EXERCISE REQUIREMENTS —
Copy all records exactly, excluding images.

INFORMATION PROVIDED —
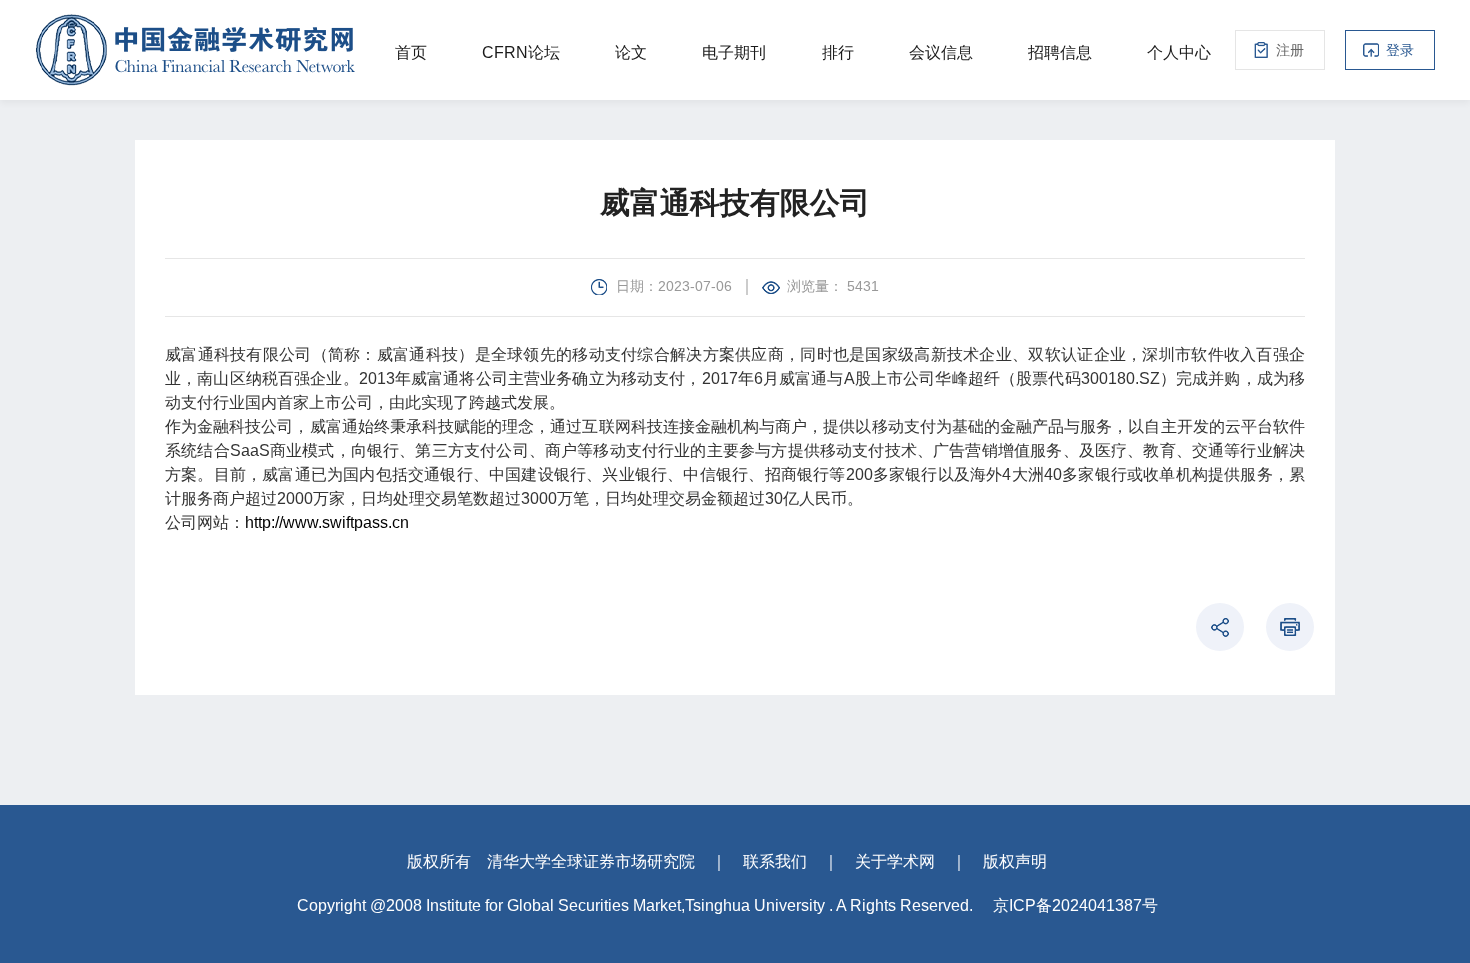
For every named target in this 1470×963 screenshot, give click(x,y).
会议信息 (941, 52)
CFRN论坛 (521, 52)
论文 (631, 52)
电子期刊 (734, 52)
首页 (411, 52)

EXERCISE SOLUTION —
For every named target in this 1470×963 screenshot, give click(x,y).
会议信息 (941, 52)
CFRN论坛 (521, 52)
论文 (631, 52)
电子期刊 (734, 52)
首页 (411, 52)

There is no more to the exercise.